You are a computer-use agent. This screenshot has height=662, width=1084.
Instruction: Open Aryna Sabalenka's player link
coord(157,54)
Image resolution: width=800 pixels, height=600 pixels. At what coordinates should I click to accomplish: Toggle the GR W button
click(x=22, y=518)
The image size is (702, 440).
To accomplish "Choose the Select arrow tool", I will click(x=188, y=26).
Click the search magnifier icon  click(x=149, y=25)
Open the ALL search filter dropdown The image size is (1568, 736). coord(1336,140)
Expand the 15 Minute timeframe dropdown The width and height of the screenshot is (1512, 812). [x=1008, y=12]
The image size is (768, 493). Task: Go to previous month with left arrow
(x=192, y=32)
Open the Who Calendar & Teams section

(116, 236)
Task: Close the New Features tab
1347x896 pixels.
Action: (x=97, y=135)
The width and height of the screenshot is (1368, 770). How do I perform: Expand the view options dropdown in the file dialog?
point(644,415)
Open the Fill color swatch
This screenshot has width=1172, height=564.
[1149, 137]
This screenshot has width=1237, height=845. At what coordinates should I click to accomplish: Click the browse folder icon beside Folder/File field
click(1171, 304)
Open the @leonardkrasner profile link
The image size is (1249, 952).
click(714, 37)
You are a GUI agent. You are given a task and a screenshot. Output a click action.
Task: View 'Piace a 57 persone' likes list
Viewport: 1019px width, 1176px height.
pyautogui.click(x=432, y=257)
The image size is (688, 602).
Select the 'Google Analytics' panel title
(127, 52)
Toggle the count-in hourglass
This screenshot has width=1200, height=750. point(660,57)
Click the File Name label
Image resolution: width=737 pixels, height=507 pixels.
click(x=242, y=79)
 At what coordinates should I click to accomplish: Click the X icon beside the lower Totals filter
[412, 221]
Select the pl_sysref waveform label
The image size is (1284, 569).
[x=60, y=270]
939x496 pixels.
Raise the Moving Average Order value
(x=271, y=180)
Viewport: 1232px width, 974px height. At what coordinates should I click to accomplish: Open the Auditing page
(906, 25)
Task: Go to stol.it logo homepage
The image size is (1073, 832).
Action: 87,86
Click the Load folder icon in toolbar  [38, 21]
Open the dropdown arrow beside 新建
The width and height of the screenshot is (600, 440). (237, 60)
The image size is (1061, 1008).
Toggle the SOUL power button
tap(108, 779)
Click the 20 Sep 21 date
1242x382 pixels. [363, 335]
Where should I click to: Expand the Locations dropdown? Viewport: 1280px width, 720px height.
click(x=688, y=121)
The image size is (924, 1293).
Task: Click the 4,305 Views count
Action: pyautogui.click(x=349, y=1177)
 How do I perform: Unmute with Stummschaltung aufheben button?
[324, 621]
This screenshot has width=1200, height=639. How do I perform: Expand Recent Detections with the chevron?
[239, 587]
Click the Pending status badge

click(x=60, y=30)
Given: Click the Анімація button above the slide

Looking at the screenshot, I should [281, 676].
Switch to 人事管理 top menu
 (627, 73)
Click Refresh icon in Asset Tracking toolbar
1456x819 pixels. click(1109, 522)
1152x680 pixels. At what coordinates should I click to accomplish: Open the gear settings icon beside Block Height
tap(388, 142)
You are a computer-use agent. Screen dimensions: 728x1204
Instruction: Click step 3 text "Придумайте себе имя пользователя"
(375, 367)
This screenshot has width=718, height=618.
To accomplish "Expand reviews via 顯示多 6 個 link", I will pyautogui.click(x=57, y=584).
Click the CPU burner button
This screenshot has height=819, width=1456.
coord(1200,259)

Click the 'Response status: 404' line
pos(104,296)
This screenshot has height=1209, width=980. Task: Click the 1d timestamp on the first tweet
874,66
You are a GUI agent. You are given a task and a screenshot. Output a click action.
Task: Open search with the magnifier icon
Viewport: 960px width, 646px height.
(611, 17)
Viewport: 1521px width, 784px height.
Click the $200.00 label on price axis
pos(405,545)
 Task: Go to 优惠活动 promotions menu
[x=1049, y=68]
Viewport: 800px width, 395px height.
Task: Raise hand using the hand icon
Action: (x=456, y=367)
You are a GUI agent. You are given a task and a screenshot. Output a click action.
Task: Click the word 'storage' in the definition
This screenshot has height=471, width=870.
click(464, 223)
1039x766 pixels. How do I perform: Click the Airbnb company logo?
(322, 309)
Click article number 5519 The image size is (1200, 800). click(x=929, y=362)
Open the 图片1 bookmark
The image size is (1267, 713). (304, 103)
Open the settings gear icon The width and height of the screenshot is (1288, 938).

-------------------------

> [Problem]: Copy the entire listing above word for word, keeping every line in its original order.

> [Complete answer]:
You are a computer-use agent. This screenshot has height=662, width=1084.
Instruction: Open Aryna Sabalenka's player link
coord(157,54)
Image resolution: width=800 pixels, height=600 pixels. At what coordinates should I click to accomplish: Toggle the GR W button
click(x=22, y=518)
The image size is (702, 440).
To accomplish "Choose the Select arrow tool", I will click(x=188, y=26).
Click the search magnifier icon  click(x=149, y=25)
Open the ALL search filter dropdown The image size is (1568, 736). coord(1336,140)
Expand the 15 Minute timeframe dropdown The width and height of the screenshot is (1512, 812). [x=1008, y=12]
The image size is (768, 493). Task: Go to previous month with left arrow
(x=192, y=32)
Open the Who Calendar & Teams section

(116, 236)
Task: Close the New Features tab
1347x896 pixels.
Action: (x=97, y=135)
The width and height of the screenshot is (1368, 770). How do I perform: Expand the view options dropdown in the file dialog?
point(644,415)
Open the Fill color swatch
This screenshot has width=1172, height=564.
[1149, 137]
This screenshot has width=1237, height=845. At what coordinates should I click to accomplish: Click the browse folder icon beside Folder/File field
click(1171, 304)
Open the @leonardkrasner profile link
The image size is (1249, 952).
click(714, 37)
You are a GUI agent. You are given a task and a screenshot. Output a click action.
Task: View 'Piace a 57 persone' likes list
Viewport: 1019px width, 1176px height.
pyautogui.click(x=432, y=257)
The image size is (688, 602).
Select the 'Google Analytics' panel title
(127, 52)
Toggle the count-in hourglass
This screenshot has width=1200, height=750. point(660,57)
Click the File Name label
Image resolution: width=737 pixels, height=507 pixels.
click(x=242, y=79)
 At what coordinates should I click to accomplish: Click the X icon beside the lower Totals filter
[412, 221]
Select the pl_sysref waveform label
The image size is (1284, 569).
[x=60, y=270]
939x496 pixels.
Raise the Moving Average Order value
(x=271, y=180)
Viewport: 1232px width, 974px height. At what coordinates should I click to accomplish: Open the Auditing page
(906, 25)
Task: Go to stol.it logo homepage
The image size is (1073, 832).
Action: 87,86
Click the Load folder icon in toolbar  [38, 21]
Open the dropdown arrow beside 新建
The width and height of the screenshot is (600, 440). (237, 60)
The image size is (1061, 1008).
Toggle the SOUL power button
tap(108, 779)
Click the 20 Sep 21 date
1242x382 pixels. [363, 335]
Where should I click to: Expand the Locations dropdown? Viewport: 1280px width, 720px height.
click(x=688, y=121)
The image size is (924, 1293).
Task: Click the 4,305 Views count
Action: pyautogui.click(x=349, y=1177)
 How do I perform: Unmute with Stummschaltung aufheben button?
[324, 621]
This screenshot has width=1200, height=639. How do I perform: Expand Recent Detections with the chevron?
[239, 587]
Click the Pending status badge

click(x=60, y=30)
Given: Click the Анімація button above the slide

Looking at the screenshot, I should [281, 676].
Switch to 人事管理 top menu
 (627, 73)
Click Refresh icon in Asset Tracking toolbar
1456x819 pixels. click(1109, 522)
1152x680 pixels. At what coordinates should I click to accomplish: Open the gear settings icon beside Block Height
tap(388, 142)
You are a computer-use agent. Screen dimensions: 728x1204
Instruction: Click step 3 text "Придумайте себе имя пользователя"
(375, 367)
This screenshot has width=718, height=618.
To accomplish "Expand reviews via 顯示多 6 個 link", I will pyautogui.click(x=57, y=584).
Click the CPU burner button
This screenshot has height=819, width=1456.
coord(1200,259)

Click the 'Response status: 404' line
pos(104,296)
This screenshot has height=1209, width=980. Task: Click the 1d timestamp on the first tweet
874,66
You are a GUI agent. You are given a task and a screenshot. Output a click action.
Task: Open search with the magnifier icon
Viewport: 960px width, 646px height.
(611, 17)
Viewport: 1521px width, 784px height.
Click the $200.00 label on price axis
pos(405,545)
 Task: Go to 优惠活动 promotions menu
[x=1049, y=68]
Viewport: 800px width, 395px height.
Task: Raise hand using the hand icon
Action: (x=456, y=367)
You are a GUI agent. You are given a task and a screenshot. Output a click action.
Task: Click the word 'storage' in the definition
This screenshot has height=471, width=870.
click(464, 223)
1039x766 pixels. How do I perform: Click the Airbnb company logo?
(322, 309)
Click article number 5519 The image size is (1200, 800). click(x=929, y=362)
Open the 图片1 bookmark
The image size is (1267, 713). (304, 103)
Open the settings gear icon The width and height of the screenshot is (1288, 938).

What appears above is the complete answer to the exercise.